Assigned task
Search the records below for the word "section" and show every line where it occurs.

===== Data =====

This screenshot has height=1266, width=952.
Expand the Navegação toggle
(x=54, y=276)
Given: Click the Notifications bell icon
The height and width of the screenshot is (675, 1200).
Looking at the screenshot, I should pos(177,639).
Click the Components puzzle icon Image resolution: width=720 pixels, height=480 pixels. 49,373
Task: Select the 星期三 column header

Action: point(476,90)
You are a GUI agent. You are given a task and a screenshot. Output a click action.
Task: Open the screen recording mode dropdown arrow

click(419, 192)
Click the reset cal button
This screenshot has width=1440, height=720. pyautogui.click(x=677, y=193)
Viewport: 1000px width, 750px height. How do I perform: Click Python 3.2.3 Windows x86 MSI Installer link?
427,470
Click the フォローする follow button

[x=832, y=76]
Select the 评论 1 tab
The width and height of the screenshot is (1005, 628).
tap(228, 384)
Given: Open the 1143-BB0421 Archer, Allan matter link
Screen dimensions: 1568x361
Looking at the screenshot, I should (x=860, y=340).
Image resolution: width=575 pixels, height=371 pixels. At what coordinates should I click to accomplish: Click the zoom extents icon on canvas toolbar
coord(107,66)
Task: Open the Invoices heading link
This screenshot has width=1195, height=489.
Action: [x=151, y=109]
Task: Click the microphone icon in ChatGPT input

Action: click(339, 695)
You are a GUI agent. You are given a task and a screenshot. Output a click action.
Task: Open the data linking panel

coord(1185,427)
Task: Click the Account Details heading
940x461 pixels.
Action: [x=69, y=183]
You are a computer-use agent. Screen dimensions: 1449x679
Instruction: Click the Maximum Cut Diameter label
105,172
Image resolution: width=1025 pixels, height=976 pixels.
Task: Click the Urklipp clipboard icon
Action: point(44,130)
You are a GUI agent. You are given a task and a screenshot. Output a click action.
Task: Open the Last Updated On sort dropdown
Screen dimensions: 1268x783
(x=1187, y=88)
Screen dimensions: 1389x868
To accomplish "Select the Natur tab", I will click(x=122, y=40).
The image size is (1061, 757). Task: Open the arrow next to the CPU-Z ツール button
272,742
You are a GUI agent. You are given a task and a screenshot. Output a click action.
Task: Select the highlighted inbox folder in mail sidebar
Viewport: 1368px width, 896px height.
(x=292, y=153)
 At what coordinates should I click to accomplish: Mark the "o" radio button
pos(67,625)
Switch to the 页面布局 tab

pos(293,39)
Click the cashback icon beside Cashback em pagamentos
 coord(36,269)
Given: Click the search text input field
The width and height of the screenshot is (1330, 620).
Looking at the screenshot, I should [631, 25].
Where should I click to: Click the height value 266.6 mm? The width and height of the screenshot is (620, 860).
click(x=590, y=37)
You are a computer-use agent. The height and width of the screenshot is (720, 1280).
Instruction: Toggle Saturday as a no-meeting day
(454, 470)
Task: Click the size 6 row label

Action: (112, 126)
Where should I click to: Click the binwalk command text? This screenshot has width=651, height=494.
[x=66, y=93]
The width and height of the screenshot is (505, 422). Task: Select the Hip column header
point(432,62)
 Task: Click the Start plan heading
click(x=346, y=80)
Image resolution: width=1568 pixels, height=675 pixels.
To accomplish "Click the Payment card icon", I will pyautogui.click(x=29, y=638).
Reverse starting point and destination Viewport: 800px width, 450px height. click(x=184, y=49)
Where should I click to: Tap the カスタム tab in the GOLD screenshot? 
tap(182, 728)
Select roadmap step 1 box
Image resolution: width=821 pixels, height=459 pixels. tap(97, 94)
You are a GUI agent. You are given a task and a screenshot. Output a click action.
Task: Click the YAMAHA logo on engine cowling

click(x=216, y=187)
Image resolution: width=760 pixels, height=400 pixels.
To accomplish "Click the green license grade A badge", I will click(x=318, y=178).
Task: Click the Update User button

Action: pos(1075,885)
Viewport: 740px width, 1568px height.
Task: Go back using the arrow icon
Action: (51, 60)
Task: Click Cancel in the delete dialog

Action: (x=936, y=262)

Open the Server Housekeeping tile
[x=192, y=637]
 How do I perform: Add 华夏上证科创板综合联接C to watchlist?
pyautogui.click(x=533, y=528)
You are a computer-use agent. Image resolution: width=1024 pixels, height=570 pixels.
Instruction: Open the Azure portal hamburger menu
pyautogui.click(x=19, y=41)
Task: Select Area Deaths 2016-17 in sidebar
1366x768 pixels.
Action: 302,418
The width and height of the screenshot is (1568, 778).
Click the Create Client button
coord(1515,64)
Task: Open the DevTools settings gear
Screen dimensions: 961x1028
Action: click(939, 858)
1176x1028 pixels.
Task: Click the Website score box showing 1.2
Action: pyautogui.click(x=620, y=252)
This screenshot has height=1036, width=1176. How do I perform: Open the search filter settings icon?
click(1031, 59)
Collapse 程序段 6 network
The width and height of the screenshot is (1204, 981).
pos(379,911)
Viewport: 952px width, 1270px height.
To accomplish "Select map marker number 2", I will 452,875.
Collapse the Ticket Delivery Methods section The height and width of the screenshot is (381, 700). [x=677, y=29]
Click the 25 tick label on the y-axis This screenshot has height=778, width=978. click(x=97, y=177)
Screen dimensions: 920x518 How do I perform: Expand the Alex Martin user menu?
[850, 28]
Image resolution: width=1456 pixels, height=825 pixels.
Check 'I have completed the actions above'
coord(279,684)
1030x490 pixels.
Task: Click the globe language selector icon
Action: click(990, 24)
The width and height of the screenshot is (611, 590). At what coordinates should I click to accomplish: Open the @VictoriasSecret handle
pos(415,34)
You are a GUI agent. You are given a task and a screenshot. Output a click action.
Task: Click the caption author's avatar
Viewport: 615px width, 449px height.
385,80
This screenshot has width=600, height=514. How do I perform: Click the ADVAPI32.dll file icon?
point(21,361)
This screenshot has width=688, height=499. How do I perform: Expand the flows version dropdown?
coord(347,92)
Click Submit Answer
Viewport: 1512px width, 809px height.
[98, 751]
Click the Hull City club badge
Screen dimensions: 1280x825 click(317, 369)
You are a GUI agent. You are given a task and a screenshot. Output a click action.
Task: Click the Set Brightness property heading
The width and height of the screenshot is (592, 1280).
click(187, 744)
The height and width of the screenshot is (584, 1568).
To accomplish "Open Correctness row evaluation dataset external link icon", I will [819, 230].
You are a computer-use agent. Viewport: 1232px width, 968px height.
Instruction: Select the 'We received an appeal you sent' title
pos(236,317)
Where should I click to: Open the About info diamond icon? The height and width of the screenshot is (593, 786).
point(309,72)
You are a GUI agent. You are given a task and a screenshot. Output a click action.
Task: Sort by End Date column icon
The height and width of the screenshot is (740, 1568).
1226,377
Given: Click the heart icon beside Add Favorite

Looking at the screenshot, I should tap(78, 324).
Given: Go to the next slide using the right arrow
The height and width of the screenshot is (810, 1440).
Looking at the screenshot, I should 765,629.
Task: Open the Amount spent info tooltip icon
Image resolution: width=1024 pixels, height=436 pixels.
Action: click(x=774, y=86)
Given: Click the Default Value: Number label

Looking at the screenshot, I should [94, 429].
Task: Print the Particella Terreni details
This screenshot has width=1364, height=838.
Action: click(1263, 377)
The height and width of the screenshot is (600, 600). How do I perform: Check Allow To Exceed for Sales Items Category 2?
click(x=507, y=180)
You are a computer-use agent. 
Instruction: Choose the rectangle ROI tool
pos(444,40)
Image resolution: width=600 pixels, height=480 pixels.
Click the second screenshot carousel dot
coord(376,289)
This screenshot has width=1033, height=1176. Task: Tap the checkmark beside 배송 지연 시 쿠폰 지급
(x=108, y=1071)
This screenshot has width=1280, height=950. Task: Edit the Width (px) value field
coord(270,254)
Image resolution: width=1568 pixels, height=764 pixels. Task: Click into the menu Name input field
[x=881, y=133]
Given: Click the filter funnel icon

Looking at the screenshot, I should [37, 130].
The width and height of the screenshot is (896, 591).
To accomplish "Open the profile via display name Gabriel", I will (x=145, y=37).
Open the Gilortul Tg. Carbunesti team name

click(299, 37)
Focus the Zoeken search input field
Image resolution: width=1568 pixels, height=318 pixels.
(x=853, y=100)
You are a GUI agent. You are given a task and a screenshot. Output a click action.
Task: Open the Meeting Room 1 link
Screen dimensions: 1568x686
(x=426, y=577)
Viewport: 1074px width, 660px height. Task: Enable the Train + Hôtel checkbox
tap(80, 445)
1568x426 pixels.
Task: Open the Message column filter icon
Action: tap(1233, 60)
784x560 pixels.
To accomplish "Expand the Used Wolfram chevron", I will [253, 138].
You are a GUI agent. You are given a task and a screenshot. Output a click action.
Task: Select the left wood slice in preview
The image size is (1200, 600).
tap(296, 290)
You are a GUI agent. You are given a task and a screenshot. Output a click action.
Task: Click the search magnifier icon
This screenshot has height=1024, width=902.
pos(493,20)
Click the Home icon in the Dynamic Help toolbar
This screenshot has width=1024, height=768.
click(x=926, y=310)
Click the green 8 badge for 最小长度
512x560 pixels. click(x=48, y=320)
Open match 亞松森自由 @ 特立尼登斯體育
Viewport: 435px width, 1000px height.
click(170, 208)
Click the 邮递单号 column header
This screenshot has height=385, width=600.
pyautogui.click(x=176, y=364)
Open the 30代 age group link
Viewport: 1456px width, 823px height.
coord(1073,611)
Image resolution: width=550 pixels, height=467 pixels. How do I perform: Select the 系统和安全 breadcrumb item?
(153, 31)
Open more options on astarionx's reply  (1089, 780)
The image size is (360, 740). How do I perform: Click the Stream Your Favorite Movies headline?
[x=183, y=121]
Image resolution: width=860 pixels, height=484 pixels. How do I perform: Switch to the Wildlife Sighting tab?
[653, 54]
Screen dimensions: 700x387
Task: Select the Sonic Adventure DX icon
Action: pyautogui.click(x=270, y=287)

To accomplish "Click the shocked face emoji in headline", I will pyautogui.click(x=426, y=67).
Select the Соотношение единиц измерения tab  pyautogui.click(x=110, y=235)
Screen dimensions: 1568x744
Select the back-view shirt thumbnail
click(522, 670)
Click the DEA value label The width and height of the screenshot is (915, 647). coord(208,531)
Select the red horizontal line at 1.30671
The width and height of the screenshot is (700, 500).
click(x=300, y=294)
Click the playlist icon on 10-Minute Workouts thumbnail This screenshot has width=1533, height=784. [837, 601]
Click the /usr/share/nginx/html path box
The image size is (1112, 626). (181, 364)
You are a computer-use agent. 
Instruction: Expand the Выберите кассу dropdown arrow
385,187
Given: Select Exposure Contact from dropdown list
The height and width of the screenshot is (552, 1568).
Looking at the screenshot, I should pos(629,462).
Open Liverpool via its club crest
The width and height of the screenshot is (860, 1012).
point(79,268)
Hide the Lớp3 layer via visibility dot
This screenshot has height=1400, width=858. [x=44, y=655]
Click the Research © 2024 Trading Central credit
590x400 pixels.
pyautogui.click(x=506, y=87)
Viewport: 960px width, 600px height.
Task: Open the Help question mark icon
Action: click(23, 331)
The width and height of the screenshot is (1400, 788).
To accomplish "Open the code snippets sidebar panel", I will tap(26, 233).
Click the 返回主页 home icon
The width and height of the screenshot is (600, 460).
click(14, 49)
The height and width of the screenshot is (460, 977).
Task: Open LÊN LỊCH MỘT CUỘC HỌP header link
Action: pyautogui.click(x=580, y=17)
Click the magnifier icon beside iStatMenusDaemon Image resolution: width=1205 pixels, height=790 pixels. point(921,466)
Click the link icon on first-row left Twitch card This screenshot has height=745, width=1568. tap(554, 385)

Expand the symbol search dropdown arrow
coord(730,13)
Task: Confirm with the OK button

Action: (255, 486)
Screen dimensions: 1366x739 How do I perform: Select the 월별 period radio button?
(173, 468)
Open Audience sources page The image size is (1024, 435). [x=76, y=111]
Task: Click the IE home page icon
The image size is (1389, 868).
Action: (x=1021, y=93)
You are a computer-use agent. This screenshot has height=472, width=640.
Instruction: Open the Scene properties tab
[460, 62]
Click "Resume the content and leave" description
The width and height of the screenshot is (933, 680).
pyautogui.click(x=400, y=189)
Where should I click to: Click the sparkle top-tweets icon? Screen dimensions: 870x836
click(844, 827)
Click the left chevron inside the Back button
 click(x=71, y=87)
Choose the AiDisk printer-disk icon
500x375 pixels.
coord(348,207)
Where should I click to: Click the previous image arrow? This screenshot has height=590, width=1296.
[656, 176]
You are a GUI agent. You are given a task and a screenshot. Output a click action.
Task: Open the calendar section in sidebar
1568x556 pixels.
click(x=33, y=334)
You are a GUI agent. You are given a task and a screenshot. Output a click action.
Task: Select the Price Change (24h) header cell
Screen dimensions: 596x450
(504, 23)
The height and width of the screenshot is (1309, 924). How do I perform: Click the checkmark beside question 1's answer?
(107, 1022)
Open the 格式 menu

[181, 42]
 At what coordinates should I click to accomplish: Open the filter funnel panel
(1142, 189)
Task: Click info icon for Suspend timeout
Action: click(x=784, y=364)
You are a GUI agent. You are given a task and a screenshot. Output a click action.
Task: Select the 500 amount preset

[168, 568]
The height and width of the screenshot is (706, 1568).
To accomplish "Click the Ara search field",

=====

Answer to the problem
Collapse the Ticket Delivery Methods section The height and width of the screenshot is (381, 700). [x=677, y=29]
Task: Open the calendar section in sidebar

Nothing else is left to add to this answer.